McCarron currently has 12 caps for Northern Ireland, scoring 1 goal.

== Club career ==
In August 2020, McCarron signed a two-year contract with English FA WSL side Birmingham City. She made 12 appearances in all competitions before mutually terminating her contract in April 2021 in order to return to Northern Ireland for personal reasons.

== International career ==
McCarron has been capped for the Northern Ireland national team, appearing for the team during the 2019 FIFA Women's World Cup qualifying cycle.

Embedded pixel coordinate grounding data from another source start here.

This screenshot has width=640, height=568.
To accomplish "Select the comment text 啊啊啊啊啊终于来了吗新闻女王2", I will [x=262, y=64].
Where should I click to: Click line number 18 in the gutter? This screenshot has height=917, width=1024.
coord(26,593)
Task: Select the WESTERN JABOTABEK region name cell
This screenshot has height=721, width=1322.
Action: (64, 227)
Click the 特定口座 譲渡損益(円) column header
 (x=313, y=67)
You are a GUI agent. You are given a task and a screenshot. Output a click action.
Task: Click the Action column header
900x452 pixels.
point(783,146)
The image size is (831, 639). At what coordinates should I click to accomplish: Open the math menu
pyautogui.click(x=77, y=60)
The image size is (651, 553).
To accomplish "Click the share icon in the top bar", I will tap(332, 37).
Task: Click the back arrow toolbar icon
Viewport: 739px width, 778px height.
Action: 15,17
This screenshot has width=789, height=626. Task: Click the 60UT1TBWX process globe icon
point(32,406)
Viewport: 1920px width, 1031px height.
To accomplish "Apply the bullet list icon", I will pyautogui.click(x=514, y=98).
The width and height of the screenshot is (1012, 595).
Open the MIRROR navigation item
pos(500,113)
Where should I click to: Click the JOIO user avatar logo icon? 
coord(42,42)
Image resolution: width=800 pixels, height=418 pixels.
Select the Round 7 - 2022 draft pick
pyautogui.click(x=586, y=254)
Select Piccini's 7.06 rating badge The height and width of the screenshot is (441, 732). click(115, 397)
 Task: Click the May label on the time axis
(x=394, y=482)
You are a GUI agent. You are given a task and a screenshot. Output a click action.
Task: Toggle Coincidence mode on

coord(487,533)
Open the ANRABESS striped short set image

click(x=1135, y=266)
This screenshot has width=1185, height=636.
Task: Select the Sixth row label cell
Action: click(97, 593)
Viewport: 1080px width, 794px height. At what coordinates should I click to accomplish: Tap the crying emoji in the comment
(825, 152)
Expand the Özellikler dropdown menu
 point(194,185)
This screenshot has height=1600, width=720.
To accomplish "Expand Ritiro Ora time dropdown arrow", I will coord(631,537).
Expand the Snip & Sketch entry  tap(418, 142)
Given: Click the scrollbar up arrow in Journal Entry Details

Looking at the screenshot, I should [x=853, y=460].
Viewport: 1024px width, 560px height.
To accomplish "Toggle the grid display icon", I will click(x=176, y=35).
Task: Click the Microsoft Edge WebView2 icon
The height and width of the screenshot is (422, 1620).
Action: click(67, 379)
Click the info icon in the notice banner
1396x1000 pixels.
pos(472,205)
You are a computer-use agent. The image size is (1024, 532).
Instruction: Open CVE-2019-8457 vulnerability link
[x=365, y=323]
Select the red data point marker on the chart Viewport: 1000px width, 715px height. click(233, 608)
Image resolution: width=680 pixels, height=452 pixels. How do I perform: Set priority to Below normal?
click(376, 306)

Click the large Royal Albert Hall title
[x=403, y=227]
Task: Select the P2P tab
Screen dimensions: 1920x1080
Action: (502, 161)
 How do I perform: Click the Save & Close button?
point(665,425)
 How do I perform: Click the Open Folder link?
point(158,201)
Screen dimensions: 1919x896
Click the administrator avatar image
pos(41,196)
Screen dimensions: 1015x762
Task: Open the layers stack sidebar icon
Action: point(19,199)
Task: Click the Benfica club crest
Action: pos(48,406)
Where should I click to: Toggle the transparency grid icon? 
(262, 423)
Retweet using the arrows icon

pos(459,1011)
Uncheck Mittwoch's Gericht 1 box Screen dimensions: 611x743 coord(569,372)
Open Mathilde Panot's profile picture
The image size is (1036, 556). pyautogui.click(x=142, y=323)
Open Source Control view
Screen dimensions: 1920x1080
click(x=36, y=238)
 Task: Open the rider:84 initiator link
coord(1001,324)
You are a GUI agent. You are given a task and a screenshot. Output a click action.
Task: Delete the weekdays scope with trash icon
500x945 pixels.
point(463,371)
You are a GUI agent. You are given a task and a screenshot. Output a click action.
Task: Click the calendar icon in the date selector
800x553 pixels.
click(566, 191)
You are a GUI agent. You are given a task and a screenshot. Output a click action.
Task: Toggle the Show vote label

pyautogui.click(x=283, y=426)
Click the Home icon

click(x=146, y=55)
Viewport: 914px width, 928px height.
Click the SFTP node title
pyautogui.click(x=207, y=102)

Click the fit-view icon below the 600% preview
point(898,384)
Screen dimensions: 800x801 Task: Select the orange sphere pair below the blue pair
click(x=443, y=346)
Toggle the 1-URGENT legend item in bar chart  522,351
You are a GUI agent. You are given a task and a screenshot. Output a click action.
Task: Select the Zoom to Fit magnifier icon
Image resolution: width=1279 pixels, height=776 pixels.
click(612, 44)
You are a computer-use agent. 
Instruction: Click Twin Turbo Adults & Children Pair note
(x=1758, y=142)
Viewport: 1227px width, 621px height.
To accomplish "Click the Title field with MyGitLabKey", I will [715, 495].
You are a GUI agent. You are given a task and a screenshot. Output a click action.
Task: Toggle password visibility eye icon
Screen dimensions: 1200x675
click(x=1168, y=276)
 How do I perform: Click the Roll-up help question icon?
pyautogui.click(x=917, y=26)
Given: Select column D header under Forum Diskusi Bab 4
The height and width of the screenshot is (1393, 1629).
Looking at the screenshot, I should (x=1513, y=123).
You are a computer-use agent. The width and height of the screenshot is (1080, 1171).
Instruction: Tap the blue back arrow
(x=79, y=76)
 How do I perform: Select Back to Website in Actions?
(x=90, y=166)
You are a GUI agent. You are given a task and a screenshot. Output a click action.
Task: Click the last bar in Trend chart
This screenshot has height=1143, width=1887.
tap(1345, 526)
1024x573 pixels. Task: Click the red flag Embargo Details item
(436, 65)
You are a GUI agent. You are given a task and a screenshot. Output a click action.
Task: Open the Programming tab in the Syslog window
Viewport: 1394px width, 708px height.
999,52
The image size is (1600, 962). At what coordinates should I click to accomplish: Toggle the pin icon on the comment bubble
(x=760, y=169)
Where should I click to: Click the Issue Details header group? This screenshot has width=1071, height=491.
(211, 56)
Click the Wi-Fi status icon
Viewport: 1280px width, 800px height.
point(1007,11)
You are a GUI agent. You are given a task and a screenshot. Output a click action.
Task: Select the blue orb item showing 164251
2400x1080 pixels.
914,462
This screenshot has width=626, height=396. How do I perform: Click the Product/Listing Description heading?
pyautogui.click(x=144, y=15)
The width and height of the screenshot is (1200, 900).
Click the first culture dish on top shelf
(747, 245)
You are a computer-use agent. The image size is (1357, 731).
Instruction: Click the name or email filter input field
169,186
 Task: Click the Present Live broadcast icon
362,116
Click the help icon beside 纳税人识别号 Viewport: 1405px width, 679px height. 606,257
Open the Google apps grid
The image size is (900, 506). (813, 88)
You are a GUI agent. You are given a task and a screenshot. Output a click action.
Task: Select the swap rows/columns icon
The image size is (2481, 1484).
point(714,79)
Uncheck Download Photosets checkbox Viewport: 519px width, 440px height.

McCarron was part of the squad that was called up to the UEFA Women's Euro 2022.

== Career statistics ==
=== Club ===

Appearances and goals by club, season and competition
| Club | Season | League |  |  | FA Cup |  | League Cup |  | Total |  |
| Division | Apps | Goals | Apps | Goals | Apps | Goals | Apps | Goals |
| Birmingham City | 2020–21 | FA WSL | 10 | 0 | 0 | 0 | 2 | 0 | 12 | 0 |
| Career total |  |  | 10 | 0 | 0 | 0 | 2 | 0 | 12 | 0 |

=== International ===

 As of 3 February 2021

Appearances and goals by national team and year
| National team | Year | Apps | Goals |
| Northern Ireland | 2017 | 1 | 0 |
| 2018 | 0 | 0 |
| 2019 | 4 | 0 |
| 2020 | 6 | 1 |
| Total |  | 11 | 1 |

 As of goal scored on 1 December 2020
 Scores and results list Northern Ireland's goal tally first, score column indicates score after each McCarron goal.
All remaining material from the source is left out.